Tarefas
**A.** Explique em até três frases por que, segundo o texto sobre a crise climática, o transporte público é um lugar em que a população sente os impactos do clima.
**B.** Transcreva do texto sobre a crise climática o trecho que começa em "Quase metade da" e termina em "na América Latina.".

Bloco de texto
_ _ _

Em diversas regiões do Brasil, trabalhadores e trabalhadoras que saem de casa para o trabalho já estão vivenciando os impactos da crise climática, muitas vezes sem perceber. O calor extremo e as chuvas intensas afetam principalmente os locais mais frequentados pela população, as áreas periféricas e atinge de forma desproporcional as comunidades mais vulneráveis, pobres, quilombolas e indígenas. É a realidade do racismo ambiental e climático.
Quase metade da população brasileira depende do transporte público diariamente ou quase todos os dias para percorrer grandes distâncias na cidade para chegar em casa ou no trabalho. O ônibus é o principal meio de transporte para 85,7% dos brasileiros, enquanto para outros 14,3% optam por metrô, vans ou fretados. E são nos transportes também que passageiros enfrentam longos períodos de calor e aglomeração ou mesmo ficam presos quando há enchentes nas cidades. A Organização Internacional do Trabalho (OIT) já advertiu que mais de 70% dos trabalhadores no mundo enfrentam sérios riscos à saúde devido aos impactos das mudanças climáticas, especialmente na América Latina.

_ _ _

Seção de dados
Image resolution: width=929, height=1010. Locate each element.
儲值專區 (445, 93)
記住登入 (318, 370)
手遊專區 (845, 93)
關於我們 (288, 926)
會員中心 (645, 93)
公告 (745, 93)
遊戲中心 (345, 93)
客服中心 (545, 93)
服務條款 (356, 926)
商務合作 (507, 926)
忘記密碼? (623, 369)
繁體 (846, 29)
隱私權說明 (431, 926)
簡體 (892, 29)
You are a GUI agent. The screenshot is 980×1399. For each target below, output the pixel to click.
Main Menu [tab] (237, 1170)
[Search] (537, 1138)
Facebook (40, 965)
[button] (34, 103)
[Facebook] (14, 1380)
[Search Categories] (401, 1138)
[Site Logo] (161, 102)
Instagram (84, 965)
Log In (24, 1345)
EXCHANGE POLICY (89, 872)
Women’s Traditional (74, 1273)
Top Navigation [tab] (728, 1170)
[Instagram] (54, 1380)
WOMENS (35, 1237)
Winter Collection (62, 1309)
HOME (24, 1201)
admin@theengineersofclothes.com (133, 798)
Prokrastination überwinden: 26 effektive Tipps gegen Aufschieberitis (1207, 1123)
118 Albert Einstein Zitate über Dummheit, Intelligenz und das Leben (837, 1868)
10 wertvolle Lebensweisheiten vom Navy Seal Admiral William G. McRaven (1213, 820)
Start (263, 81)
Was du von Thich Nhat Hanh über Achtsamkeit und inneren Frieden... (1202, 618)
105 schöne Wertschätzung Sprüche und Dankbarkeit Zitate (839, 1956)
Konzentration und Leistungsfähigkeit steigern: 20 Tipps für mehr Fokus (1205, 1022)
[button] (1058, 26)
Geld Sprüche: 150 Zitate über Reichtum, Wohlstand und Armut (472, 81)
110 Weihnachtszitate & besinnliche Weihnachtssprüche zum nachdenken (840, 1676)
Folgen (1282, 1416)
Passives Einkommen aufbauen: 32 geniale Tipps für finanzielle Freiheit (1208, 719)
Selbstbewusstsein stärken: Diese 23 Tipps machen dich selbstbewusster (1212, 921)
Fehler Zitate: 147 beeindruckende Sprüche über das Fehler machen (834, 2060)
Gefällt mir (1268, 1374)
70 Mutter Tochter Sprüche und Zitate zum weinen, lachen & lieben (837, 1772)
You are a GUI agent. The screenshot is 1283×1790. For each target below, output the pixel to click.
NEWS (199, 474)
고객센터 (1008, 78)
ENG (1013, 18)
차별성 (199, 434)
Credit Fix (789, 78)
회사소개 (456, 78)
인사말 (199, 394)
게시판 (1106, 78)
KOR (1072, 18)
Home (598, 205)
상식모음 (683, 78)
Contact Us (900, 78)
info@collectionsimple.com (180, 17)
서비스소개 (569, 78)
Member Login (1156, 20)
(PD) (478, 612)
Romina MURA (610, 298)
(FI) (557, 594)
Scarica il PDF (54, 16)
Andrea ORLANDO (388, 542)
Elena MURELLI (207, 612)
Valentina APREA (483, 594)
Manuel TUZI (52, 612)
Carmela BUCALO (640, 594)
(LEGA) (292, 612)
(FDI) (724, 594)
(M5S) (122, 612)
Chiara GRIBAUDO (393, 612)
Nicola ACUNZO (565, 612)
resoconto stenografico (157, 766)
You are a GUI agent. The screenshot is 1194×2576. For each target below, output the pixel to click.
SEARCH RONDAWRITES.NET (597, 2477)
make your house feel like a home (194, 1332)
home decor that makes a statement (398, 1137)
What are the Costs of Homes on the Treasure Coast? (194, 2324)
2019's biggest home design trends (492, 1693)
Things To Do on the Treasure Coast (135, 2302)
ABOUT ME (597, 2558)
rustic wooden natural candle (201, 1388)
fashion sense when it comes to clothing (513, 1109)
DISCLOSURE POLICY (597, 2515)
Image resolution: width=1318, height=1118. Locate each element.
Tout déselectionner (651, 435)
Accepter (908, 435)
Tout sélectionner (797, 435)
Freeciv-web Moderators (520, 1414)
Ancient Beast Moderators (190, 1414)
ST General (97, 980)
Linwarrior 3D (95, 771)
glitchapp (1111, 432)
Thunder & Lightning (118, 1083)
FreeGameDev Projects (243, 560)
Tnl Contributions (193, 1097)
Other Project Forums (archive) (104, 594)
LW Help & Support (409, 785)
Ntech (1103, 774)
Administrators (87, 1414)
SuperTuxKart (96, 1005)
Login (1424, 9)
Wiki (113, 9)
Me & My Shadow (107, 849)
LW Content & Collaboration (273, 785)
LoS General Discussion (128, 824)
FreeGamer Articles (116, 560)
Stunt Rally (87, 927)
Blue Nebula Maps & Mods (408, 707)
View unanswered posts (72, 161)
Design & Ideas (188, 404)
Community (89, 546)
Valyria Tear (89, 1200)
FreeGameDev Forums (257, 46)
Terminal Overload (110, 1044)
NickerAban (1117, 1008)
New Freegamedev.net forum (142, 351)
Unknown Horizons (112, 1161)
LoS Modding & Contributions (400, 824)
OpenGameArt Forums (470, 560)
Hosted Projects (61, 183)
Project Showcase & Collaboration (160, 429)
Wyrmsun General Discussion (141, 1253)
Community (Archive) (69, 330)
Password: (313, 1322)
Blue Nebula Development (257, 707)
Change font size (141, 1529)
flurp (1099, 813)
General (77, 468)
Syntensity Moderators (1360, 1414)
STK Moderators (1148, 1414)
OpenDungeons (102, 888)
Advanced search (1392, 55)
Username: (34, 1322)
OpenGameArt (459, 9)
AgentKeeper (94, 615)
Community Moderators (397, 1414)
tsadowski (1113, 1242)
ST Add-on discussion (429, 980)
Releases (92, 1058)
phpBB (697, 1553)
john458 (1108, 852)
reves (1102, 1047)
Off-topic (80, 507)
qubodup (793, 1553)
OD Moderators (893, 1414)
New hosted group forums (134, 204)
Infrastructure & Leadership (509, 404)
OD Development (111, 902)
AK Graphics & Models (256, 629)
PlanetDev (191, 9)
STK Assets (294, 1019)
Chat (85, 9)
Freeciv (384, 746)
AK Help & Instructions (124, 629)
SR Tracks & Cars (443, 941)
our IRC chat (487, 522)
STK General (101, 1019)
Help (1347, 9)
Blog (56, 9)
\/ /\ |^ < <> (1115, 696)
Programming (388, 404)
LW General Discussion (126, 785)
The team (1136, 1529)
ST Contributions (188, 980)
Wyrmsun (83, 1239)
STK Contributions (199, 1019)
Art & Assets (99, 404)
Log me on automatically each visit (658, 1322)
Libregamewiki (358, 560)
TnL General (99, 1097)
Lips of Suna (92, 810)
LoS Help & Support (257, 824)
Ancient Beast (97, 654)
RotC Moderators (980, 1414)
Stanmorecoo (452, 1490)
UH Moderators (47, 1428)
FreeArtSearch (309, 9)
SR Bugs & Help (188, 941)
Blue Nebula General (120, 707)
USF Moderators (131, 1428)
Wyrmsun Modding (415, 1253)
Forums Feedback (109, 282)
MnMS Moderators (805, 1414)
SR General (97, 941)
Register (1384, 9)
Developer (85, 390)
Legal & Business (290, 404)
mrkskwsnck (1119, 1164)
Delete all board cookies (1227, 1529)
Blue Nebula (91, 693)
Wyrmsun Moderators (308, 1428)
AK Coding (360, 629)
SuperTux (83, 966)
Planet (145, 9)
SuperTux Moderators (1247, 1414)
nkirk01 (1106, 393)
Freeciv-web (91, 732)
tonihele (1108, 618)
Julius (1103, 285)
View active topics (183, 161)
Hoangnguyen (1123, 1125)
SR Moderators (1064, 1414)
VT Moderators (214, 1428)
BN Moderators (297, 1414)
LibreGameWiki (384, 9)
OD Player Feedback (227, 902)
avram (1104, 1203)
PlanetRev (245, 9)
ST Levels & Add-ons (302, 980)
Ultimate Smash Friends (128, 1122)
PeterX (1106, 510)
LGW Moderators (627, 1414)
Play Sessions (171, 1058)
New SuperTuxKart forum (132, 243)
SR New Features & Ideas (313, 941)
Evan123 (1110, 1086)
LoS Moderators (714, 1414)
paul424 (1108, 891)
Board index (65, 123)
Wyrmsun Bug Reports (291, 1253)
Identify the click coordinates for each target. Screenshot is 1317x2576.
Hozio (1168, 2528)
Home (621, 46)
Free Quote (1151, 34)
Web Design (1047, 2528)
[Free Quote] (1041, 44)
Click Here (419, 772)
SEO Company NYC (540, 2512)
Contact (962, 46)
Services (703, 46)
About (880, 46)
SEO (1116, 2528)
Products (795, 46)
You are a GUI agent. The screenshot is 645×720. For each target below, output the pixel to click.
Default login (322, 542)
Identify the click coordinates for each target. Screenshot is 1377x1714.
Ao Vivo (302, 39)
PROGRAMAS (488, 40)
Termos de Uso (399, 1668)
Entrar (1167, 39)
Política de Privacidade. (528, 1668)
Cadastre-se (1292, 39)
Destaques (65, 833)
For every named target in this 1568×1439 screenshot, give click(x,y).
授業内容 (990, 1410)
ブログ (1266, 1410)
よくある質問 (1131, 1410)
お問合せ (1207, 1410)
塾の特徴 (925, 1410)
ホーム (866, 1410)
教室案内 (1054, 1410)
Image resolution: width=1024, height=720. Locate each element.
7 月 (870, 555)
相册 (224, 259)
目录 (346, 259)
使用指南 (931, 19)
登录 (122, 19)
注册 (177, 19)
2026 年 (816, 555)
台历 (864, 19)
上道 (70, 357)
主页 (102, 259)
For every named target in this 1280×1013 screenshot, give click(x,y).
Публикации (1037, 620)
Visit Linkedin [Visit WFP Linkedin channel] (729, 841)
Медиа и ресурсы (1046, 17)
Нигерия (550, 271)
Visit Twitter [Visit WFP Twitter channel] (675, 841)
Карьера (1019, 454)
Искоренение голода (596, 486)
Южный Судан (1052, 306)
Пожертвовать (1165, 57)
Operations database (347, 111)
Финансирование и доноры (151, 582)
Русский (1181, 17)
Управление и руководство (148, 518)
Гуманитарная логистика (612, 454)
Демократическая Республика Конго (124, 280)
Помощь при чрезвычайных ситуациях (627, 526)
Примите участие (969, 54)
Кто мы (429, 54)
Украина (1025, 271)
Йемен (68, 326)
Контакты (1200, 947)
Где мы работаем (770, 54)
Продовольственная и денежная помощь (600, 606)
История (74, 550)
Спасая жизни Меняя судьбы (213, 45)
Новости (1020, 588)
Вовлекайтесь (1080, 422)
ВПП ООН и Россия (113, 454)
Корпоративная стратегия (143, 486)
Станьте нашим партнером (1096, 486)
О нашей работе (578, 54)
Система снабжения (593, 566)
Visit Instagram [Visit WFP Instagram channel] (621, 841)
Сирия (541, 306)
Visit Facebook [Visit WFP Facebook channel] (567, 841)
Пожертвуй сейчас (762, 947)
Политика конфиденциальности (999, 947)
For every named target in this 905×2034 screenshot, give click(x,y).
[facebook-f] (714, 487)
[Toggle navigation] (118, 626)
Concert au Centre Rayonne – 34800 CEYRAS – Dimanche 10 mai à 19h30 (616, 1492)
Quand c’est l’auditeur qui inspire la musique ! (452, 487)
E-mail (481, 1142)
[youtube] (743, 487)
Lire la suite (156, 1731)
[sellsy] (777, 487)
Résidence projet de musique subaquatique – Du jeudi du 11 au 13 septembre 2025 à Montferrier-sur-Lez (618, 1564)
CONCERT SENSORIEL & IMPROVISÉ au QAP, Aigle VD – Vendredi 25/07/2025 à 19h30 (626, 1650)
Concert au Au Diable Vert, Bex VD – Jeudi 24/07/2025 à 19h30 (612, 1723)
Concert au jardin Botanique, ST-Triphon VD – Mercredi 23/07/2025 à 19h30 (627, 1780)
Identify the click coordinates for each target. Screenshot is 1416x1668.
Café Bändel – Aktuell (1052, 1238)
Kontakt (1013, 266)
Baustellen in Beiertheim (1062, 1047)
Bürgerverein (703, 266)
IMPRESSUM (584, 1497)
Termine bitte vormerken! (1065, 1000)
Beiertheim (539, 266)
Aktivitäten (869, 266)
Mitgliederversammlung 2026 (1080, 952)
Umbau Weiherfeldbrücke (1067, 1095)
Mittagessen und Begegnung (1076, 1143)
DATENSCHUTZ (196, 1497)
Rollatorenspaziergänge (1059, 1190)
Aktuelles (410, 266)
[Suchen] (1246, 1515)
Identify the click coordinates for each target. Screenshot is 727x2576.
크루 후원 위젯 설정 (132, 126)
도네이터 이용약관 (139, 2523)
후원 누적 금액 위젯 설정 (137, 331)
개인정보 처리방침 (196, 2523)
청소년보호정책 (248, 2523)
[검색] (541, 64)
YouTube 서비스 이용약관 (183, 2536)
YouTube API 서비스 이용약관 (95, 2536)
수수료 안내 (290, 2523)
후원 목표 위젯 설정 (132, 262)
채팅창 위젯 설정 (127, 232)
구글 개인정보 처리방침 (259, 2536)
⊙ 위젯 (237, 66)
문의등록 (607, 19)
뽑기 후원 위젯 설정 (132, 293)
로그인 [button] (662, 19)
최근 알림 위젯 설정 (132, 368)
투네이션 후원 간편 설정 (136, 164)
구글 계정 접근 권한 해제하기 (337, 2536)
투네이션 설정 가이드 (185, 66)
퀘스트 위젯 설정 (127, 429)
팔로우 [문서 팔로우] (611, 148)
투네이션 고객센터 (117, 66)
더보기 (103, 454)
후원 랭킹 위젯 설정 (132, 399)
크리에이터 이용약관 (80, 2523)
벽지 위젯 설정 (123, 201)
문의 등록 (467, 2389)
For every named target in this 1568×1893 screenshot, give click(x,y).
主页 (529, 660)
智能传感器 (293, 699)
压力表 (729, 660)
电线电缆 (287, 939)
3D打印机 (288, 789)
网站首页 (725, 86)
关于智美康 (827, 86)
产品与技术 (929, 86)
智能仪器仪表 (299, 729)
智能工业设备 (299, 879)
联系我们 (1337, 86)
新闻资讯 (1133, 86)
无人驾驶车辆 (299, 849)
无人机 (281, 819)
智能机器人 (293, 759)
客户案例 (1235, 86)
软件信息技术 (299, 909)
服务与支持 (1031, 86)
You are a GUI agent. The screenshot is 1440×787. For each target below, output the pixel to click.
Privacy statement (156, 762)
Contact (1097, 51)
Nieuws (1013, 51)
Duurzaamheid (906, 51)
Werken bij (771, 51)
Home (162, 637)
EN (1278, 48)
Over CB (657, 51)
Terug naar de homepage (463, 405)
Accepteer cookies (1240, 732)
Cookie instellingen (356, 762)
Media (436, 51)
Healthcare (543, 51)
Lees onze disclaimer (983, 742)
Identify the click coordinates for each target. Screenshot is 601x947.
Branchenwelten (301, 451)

_ _ _

Respostas por tarefa
**A.** Quase metade da população brasileira depende do transporte público diariamente ou quase todos os dias para percorrer grandes distâncias até a casa ou o trabalho. É nos transportes que os passageiros enfrentam longos períodos de calor e aglomeração. Eles chegam até a ficar presos quando há enchentes nas cidades.

**B.**
Quase metade da população brasileira depende do transporte público diariamente ou quase todos os dias para percorrer grandes distâncias na cidade para chegar em casa ou no trabalho. O ônibus é o principal meio de transporte para 85,7% dos brasileiros, enquanto para outros 14,3% optam por metrô, vans ou fretados. E são nos transportes também que passageiros enfrentam longos períodos de calor e aglomeração ou mesmo ficam presos quando há enchentes nas cidades. A Organização Internacional do Trabalho (OIT) já advertiu que mais de 70% dos trabalhadores no mundo enfrentam sérios riscos à saúde devido aos impactos das mudanças climáticas, especialmente na América Latina.